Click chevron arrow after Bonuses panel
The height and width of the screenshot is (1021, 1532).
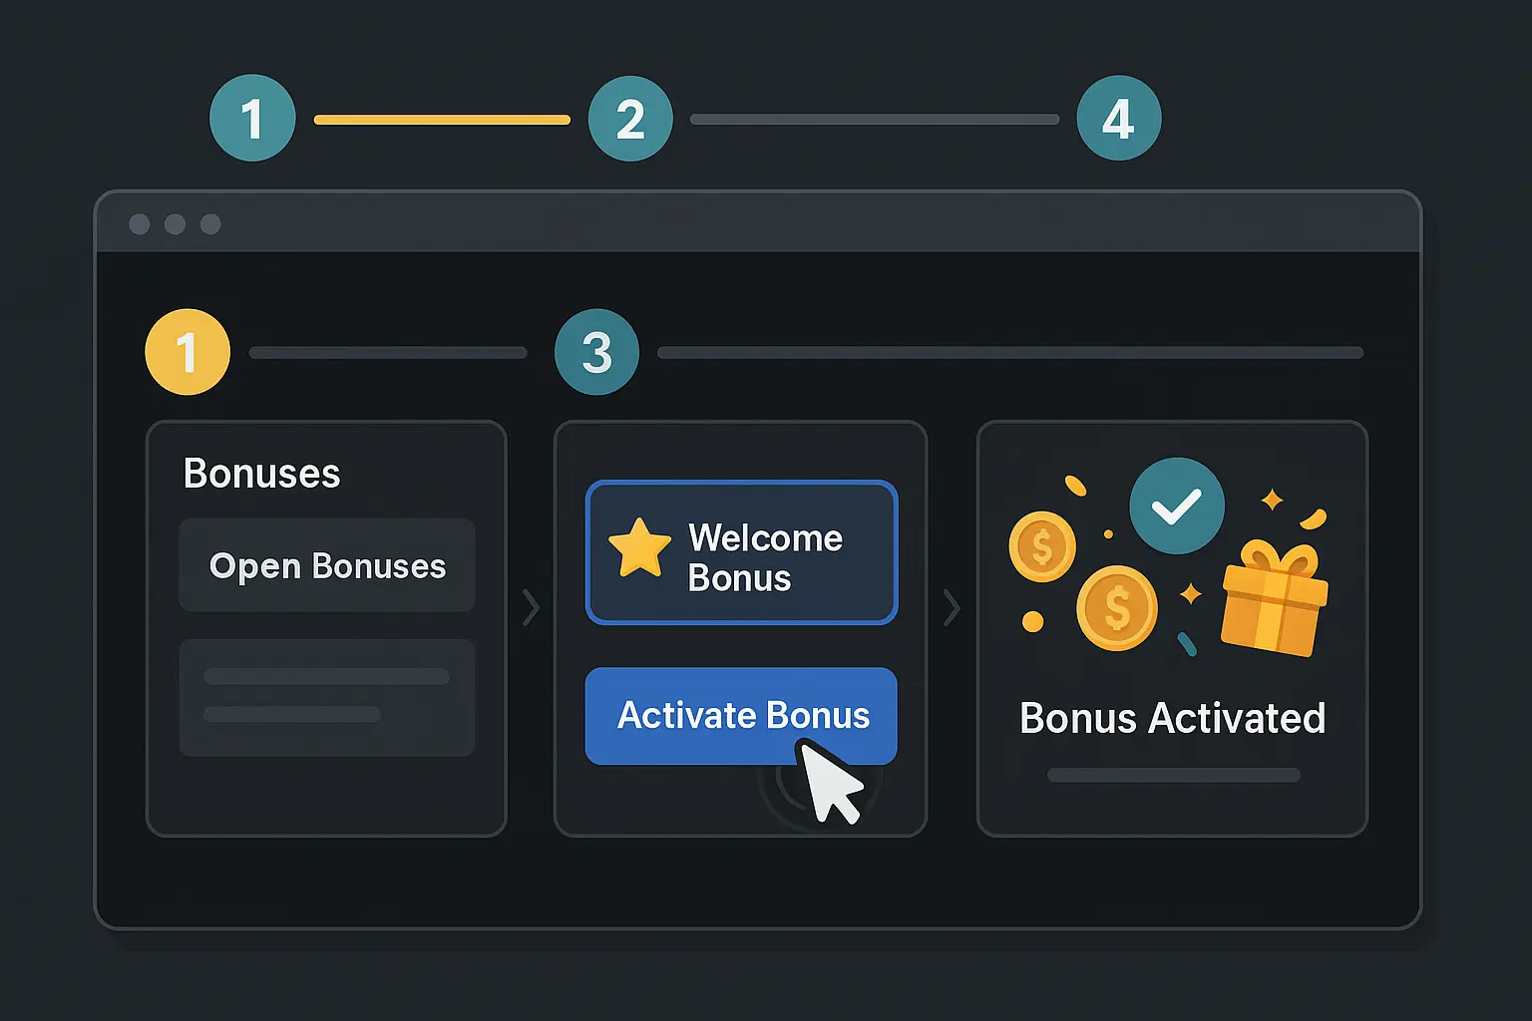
==
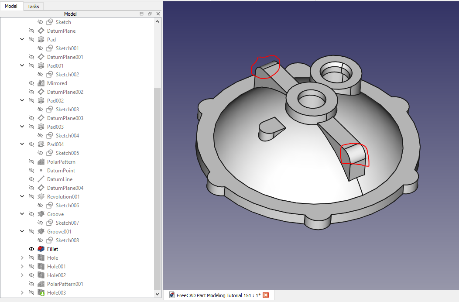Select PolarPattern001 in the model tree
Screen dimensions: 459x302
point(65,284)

**EXERCISE DETAILS**
Looking at the records above, return exactly the lines from the line with "Click chevron arrow after Bonuses panel" to the line with "The height and", both ends included.

**TASK RESPONSE**
Click chevron arrow after Bonuses panel
The height and width of the screenshot is (1021, 1532).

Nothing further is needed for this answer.